Early success came that November, when then Canadian Minister of Justice Jody Wilson-Raybould, who is a member of the We Wai Kai Nation, “offered her support to MLI’s view”. The report was referring to a 2016 speech where she said that fully implementing UNDRIP would be “unworkable”, creating doubt about the government’s commitment.

“MLI’s experts are always in regular communication with MPs, Ministers, and government officials,” Byers wrote. Wilson-Raybould didn’t respond to a media request.

Meanwhile, an opposition party member introduced a new bill meant to enshrine UNDRIP in law. This effort slowly gained momentum and political support, but when the bill ended up before Canada’s Senate for approval in 2019, an MLI scholar named Dwight Newman submitted written comments that the legislation’s inclusion of “‘free, prior, and informed consent’” could “have enormous implications for Canada”.

“The bill was ultimately defeated,” Atlas explains on its website.

“There could be some truth to that,” said King, who is Anishinaabe from Beausoleil First Nation. “The bill died in the Senate because Conservative senators delayed and basically filibustered the legislation.” And one of the senators accused of filibustering, Don Plett, quoted at length from a MLI report during a Senate debate about UNDRIP.

This was seen as a major victory by Atlas, which appears to have provided funding for the campaign. “Atlas Network supported this initiative with a Poverty & Freedom grant,” notes a 2020 document on the Atlas website. That document also identified First Nations allies “working directly” on the campaign, such as the Indian Resource Council and the First Nations Major Projects Coalition.

“That is inaccurate,” wrote a spokesperson for the First Nations Major Projects Coalition, referencing 2018 testimony its vice-chair gave in support of UNDRIP.

When the Trudeau government made yet another attempt to implement the UN declaration in 2021, Indian Resource Council president Stephen Buffalo told a standing senate committee that there should be language in the legislation preventing “special-interest groups” from being able to “weaponize” the declaration to block new pipelines.

“Whether or not you support the oil and gas industry, it is the right of the 131 nations of the Indian Resource Council of Canada to develop their resources as they see fit,” he said. The organization didn’t respond to a media request.

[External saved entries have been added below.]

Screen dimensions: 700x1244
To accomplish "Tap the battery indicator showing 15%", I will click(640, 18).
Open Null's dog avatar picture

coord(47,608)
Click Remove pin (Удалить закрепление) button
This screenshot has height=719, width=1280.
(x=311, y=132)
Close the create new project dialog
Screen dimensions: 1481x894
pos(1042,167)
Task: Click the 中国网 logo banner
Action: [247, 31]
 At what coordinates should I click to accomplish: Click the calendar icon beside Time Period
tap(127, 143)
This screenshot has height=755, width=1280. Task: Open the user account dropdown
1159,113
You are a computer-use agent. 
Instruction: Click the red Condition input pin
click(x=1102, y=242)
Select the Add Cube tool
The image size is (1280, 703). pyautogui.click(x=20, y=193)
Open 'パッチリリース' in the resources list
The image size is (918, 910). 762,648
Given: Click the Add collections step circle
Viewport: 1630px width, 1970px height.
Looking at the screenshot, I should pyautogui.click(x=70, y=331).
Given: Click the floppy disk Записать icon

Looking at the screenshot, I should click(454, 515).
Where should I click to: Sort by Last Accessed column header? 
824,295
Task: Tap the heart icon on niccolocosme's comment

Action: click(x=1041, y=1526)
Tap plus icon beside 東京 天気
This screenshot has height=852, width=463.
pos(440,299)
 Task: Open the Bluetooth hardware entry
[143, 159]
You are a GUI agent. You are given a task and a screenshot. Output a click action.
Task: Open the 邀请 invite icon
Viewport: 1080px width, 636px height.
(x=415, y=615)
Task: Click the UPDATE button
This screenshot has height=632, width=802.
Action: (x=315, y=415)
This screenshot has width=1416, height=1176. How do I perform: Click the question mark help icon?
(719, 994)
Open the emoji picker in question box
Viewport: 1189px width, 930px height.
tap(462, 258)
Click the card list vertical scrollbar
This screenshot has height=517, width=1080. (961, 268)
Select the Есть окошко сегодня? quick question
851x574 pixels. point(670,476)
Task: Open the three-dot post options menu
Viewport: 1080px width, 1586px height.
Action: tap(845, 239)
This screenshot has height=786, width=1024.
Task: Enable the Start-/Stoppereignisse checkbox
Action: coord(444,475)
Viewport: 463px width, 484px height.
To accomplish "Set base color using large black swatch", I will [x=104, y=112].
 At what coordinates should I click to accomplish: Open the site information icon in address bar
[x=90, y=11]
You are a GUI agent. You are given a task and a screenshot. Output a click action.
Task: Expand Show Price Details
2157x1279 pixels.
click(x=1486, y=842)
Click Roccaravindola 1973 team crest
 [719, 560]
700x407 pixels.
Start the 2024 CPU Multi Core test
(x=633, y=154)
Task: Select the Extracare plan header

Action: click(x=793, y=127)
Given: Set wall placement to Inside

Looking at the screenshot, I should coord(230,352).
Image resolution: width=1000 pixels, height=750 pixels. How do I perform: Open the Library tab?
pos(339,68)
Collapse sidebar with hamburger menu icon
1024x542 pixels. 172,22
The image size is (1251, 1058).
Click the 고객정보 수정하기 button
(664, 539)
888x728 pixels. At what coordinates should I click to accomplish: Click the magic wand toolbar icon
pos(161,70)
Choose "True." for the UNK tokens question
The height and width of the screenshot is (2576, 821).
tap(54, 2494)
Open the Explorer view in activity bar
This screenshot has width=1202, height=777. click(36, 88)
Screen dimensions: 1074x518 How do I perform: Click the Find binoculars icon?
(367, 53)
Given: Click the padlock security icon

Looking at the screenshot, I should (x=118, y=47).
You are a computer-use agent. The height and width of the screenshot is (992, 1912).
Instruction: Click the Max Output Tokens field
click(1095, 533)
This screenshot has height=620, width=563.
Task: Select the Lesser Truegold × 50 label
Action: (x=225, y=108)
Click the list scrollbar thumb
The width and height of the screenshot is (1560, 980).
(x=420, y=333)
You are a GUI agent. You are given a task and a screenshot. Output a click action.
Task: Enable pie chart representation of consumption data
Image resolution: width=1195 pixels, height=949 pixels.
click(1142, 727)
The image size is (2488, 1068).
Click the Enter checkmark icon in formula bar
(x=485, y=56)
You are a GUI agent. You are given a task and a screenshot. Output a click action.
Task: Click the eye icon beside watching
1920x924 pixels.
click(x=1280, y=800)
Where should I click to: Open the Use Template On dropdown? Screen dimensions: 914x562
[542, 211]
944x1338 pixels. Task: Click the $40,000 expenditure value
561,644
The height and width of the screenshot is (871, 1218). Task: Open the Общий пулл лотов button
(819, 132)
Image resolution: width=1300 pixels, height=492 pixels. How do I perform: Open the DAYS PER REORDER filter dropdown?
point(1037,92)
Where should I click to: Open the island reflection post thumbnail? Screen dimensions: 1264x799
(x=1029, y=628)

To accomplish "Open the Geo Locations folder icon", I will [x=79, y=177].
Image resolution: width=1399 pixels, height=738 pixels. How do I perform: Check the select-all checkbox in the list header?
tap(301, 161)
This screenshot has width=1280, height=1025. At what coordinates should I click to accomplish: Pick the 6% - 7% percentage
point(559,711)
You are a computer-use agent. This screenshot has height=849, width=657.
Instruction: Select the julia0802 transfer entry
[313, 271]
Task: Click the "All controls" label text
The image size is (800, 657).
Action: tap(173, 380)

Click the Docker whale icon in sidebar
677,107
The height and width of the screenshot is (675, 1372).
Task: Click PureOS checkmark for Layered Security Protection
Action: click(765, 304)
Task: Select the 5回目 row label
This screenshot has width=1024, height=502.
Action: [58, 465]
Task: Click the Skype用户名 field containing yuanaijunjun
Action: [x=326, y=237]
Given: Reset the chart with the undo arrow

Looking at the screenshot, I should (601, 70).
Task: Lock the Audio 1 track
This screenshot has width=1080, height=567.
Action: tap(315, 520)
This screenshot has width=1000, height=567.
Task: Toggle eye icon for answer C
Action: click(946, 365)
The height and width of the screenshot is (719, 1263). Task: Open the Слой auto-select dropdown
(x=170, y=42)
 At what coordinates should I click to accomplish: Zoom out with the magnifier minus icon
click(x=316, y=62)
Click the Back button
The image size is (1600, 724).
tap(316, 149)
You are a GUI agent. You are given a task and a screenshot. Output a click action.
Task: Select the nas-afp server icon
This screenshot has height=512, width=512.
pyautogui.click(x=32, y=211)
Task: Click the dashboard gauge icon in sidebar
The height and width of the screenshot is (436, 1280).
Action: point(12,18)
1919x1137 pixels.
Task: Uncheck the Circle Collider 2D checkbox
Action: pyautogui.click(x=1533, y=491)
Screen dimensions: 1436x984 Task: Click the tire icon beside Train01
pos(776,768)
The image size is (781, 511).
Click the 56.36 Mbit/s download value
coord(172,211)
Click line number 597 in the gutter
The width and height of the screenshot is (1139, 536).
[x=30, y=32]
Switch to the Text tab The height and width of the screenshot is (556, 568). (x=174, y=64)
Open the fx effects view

The Trudeau government successfully passed a bill starting the implementation of the declaration in June 2021. But it’s been a slow process since then. “There’s very little progress,” King said. “It’s bogged down in administrative morass.”

The Atlas Network appears to be moving into a new phase of advocacy. At a conference in Guatemala earlier this year, leaders “from freedom-minded organizations, many of them Atlas Network partners”, gathered to “sharpen their plans for the coming year”.

At this invitation-only event, MLI “workshopped a project to improve opportunities for native populations”, according to an Atlas Network write-up of the conference.

MLI wanted to apply what it has learned in Canada globally. “The goal of the project would be to promote Indigenous economic development across the world,” Byers wrote.

This story is a collaboration between Floodlight, The Narwhal and the Guardian.